AJD Industry’s key event, The Main Pitch, was geared towards filmmakers and production companies in the early phases of development. The highlights of this category were The Last Nomads, by Biljana Tutorov and Petar Glomazic, which follows a shepherdess and her daughter in the highlands of Montenegro when their land is occupied by an international military base.

The second category, Work In Progress, screened films in post-production, including an Iraqi film which follows the director’s journey in search of her childhood friend and unfolds a secret world of abuse against women in Iraq.

The third category, Balkans Stars, was aimed at boosting the local documentary industry by creating opportunities for collaboration between filmmakers and local as well as international broadcasters. One such project was Hvar League, a film about a football league on a small Croatian island. The film won the Radiotelevision of Bosnia and Herzegovina (BHRT) Award of 5,000 euros ($5,000).
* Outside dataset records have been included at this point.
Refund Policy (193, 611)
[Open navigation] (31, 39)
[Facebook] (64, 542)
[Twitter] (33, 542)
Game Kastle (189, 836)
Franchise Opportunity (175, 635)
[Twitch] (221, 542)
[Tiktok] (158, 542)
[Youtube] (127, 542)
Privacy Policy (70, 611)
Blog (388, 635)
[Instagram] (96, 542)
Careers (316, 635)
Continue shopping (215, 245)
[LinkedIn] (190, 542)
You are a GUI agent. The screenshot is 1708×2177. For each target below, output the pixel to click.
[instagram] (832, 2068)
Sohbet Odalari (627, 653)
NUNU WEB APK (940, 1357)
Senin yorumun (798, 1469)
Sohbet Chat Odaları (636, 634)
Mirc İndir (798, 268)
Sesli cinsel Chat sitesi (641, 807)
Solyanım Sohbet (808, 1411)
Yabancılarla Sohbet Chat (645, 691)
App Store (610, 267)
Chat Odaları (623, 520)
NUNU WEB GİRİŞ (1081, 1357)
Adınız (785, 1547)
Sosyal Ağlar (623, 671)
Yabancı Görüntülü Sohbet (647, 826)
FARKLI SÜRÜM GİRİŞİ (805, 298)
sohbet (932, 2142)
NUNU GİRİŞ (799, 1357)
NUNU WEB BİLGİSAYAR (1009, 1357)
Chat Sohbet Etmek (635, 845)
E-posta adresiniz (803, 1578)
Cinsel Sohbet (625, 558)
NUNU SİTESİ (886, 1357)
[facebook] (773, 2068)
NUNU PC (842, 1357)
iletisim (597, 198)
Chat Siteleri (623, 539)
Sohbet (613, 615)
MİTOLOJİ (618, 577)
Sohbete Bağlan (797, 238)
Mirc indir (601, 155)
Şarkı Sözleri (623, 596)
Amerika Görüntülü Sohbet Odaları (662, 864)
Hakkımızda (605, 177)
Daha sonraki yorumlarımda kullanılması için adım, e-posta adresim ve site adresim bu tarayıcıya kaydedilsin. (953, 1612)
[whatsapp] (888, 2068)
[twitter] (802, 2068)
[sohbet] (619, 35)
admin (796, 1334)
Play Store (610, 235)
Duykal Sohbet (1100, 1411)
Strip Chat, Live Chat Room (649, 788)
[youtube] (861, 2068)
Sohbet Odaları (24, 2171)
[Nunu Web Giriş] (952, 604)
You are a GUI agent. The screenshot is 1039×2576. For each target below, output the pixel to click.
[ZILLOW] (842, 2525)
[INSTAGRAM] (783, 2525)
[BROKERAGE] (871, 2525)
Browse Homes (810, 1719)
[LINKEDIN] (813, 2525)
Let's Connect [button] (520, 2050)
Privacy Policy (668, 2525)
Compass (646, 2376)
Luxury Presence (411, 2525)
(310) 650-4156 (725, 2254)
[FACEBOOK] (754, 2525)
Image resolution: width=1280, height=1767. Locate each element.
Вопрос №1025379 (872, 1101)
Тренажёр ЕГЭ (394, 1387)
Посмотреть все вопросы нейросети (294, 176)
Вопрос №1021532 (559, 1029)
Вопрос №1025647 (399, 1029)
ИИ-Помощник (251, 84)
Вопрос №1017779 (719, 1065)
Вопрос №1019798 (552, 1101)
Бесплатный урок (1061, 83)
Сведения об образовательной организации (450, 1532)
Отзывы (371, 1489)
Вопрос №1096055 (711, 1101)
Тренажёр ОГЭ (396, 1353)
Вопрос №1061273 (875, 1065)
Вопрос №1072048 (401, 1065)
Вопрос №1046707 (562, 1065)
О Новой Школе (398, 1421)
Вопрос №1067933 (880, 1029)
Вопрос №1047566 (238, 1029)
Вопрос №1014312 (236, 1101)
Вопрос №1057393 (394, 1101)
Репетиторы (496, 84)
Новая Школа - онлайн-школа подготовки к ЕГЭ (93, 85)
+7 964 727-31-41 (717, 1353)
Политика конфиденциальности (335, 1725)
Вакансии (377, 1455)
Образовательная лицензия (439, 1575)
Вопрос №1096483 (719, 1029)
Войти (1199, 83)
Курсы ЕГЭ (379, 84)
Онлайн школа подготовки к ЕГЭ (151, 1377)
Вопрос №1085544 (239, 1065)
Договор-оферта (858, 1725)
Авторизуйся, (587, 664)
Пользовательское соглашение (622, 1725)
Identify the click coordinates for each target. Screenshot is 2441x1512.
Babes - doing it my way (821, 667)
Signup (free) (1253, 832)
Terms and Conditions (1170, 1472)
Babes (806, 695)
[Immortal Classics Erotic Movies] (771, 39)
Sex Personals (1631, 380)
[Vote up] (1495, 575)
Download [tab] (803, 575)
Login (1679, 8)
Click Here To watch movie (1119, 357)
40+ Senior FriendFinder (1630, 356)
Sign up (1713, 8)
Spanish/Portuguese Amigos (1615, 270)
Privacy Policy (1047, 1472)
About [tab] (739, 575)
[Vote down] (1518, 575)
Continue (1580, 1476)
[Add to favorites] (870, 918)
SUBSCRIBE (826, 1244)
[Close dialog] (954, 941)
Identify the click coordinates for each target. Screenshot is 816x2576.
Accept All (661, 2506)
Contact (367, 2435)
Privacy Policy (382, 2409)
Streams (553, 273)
During the three-day event, filmmakers had the opportunity to pitch their projects and discuss them in detail with industry leaders at workshops, panels and round-table discussions.

“To stand in front of key international players and defend your project forces you to take into consideration how the world views your characters and your footage. The event sparked a fire in me. I want to fight for this film so that the world can get a glimpse of what my country is facing,” said Elene Mikaberidze, whose film Blueberry Dreams portrays two young Georgian children, Giorgi and Lazare, who live in western Georgia amid tensions with Russian separatists throughout their lives. The film follows the children’s journey as they pin their dreams for a better future on the cultivation of blueberries.

Awards ceremony

The new event culminated in an awards ceremony on Monday afternoon. The Main Pitch Award of $25,000 was won by director Sedan Sarec’s Sarajevo Under Siege which follows the artists who staged the first ever Sarajevo Film Festival, taking place during the devastating siege of the city in 1993. Other winners included Iranian director Atieh Zare, who was awarded $15,000 for her film Friday at The Window, an intimate journey of a young Iranian girl who considers initiating a custody case against her parents when they put their relationship ahead of her wellbeing.

 

The Balkans Star Award of $10,000 was given to Slovenian film Woman of God – by Maja Prettner, Iza Strehar and Bostjan Virc – which touches upon the difficulty an evangelical Protestant pastor faces as she attempts to step away from the church.

 

The other winners included Last Letters From my Grandma by Olga Lucovnicova; Abastumani by Mariam Chachia and Nik Voigt; Do You Love me? by Lana Daher; Hvar League by Emina Kujundzic; Land of Sars by Petra Seliskar.

 

“We have a responsibility to open a window for these projects. I want all these stories to fly, fly to the world,” said Ksiksi, capturing the spirit of the event.